Vital online magazine, October 2002

Wander (Divine Frequency CD)
When Beequeen decided to stop making drones, Wander was born_ and since the year 2000, this duo of Frans de Waard and Freek Kinkelaar has been producing output on an annual basis. Originally with the intent to release their music on every format only once, but apparently the choice in formats is limited with regard to their vast growing range of works (as this is a second time on CD, after 2005's release on Small Voices). But alas, words are just a temporary explanation of reality and we are not picky! As ever the release itself is simply titled Wander and organ drones lay again at the foundation of this album. The CD is divided into two tracks and that does not live up to what it might suggest. It starts off with airy hiss and rumble, while a steady organ drone slowly rises up along the way; getting stronger in force and eventually slowly fading away into a more silent passage. After that a new movement in the piece shows it face: a fieldrecording of crickets guided by low end pulses that secretly take us into that second track and it's not before a louder organ sequence starts to play when you actually realize that you've reached yet another movement. And that will happen again... and again. So it's more like one long track instead of the earlier supposed two. With lots of dynamics to keep it exciting and a very pleasant listen at the same time. Oh yes, yet another fine example in that ever growing line of Wander releases.

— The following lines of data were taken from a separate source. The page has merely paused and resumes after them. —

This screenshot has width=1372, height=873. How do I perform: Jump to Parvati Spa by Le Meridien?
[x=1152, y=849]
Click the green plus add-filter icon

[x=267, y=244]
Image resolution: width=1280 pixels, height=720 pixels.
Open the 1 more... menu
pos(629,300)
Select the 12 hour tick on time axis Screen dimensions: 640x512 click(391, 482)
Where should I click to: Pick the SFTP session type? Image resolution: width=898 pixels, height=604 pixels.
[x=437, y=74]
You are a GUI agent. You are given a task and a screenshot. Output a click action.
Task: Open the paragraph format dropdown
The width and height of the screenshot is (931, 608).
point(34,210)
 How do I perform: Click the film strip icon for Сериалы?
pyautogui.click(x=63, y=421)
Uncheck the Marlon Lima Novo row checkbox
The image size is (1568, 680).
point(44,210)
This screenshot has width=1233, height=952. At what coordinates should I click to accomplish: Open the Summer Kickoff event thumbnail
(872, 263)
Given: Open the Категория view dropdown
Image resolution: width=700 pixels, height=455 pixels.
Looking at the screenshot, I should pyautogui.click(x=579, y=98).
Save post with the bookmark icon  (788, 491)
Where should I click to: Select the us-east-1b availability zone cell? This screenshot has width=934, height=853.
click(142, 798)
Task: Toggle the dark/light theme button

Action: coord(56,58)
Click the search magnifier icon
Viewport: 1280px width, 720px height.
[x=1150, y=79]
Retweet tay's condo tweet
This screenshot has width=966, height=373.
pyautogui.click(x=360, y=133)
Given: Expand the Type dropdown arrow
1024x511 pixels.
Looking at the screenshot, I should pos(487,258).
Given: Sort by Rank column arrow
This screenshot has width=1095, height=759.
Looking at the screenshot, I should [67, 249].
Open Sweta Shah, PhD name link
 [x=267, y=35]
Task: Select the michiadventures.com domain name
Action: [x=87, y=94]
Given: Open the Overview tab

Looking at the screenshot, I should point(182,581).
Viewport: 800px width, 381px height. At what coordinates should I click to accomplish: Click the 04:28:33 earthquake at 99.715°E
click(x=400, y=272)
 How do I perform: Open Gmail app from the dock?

SDT, Vital online magazine, August 2009

Wander (R.O.N.F. 3 inch CDR)
Wander is the drone project of Beequeen (and you all know who that is!) and this single piece of nineteen minutes resulted from an accident involving itunes, as was the accompanying image of a semi naked girl sliced with digital drop outs a result of an accident in downloading. More ambient than drone with whiteish noises the piece resembles electronic abstract field recordings, in two sections- the first slowly rhythmical mixes of noise and oscillations reminiscent of old FM synthesis the second section builds in intensity of white noise. How much the product of accident and deliberate alteration is difficult to detect, the whole thing however resembles the found objects along the tide mark, surreal, strange and at times somehow poignant, such finds brought home and kept on a shelf or in a draw as tokens of something now gone, lost.